**TASK REQUIREMENTS**
The expected answer holds every line from the first line of the data below through the line containing "You are a computer-use agent. 1425x1170", exactly as written, and no other line.

**GIVEN DATA**
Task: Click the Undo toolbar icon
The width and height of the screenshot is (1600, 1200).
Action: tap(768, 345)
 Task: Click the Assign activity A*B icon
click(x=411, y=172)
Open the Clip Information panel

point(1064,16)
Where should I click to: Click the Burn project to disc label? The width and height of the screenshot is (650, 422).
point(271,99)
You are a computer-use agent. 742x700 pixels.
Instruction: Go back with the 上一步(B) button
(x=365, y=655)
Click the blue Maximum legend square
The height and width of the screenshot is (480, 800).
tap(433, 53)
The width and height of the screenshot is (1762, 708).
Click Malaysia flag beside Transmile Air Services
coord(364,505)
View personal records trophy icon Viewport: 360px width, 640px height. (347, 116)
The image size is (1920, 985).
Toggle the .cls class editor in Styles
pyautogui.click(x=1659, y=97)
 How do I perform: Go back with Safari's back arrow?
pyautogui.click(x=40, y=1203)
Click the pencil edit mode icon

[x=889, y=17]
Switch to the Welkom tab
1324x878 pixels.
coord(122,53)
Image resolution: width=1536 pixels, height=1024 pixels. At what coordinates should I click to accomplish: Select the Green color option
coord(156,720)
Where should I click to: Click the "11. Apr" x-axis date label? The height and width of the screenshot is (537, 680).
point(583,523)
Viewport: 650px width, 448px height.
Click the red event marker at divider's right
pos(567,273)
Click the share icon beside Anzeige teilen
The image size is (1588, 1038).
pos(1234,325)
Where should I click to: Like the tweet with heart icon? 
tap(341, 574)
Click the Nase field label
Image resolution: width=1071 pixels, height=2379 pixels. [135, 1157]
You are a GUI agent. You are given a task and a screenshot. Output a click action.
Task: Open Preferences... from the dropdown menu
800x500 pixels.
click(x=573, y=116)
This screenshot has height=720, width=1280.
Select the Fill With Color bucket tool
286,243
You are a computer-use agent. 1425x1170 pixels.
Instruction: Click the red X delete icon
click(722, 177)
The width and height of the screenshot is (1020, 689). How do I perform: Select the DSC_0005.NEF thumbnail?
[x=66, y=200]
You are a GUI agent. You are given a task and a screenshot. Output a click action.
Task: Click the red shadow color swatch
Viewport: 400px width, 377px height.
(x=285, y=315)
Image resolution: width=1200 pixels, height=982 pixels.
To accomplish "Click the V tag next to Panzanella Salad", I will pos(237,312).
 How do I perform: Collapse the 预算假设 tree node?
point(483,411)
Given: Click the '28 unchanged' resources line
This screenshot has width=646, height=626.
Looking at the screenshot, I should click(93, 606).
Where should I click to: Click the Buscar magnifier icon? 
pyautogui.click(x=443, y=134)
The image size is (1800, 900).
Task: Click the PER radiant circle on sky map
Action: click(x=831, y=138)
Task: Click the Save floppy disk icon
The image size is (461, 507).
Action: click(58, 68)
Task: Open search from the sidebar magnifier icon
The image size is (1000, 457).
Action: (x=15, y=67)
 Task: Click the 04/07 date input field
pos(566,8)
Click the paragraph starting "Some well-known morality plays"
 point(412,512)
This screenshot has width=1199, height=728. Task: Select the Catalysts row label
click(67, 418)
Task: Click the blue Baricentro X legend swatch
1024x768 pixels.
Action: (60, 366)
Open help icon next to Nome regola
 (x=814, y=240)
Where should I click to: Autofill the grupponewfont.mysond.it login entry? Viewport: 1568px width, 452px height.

**SOLVED PROBLEM**
Task: Click the Undo toolbar icon
The width and height of the screenshot is (1600, 1200).
Action: tap(768, 345)
 Task: Click the Assign activity A*B icon
click(x=411, y=172)
Open the Clip Information panel

point(1064,16)
Where should I click to: Click the Burn project to disc label? The width and height of the screenshot is (650, 422).
point(271,99)
You are a computer-use agent. 742x700 pixels.
Instruction: Go back with the 上一步(B) button
(x=365, y=655)
Click the blue Maximum legend square
The height and width of the screenshot is (480, 800).
tap(433, 53)
The width and height of the screenshot is (1762, 708).
Click Malaysia flag beside Transmile Air Services
coord(364,505)
View personal records trophy icon Viewport: 360px width, 640px height. (347, 116)
The image size is (1920, 985).
Toggle the .cls class editor in Styles
pyautogui.click(x=1659, y=97)
 How do I perform: Go back with Safari's back arrow?
pyautogui.click(x=40, y=1203)
Click the pencil edit mode icon

[x=889, y=17]
Switch to the Welkom tab
1324x878 pixels.
coord(122,53)
Image resolution: width=1536 pixels, height=1024 pixels. At what coordinates should I click to accomplish: Select the Green color option
coord(156,720)
Where should I click to: Click the "11. Apr" x-axis date label? The height and width of the screenshot is (537, 680).
point(583,523)
Viewport: 650px width, 448px height.
Click the red event marker at divider's right
pos(567,273)
Click the share icon beside Anzeige teilen
The image size is (1588, 1038).
pos(1234,325)
Where should I click to: Like the tweet with heart icon? 
tap(341, 574)
Click the Nase field label
Image resolution: width=1071 pixels, height=2379 pixels. [135, 1157]
You are a GUI agent. You are given a task and a screenshot. Output a click action.
Task: Open Preferences... from the dropdown menu
800x500 pixels.
click(x=573, y=116)
This screenshot has height=720, width=1280.
Select the Fill With Color bucket tool
286,243
You are a computer-use agent. 1425x1170 pixels.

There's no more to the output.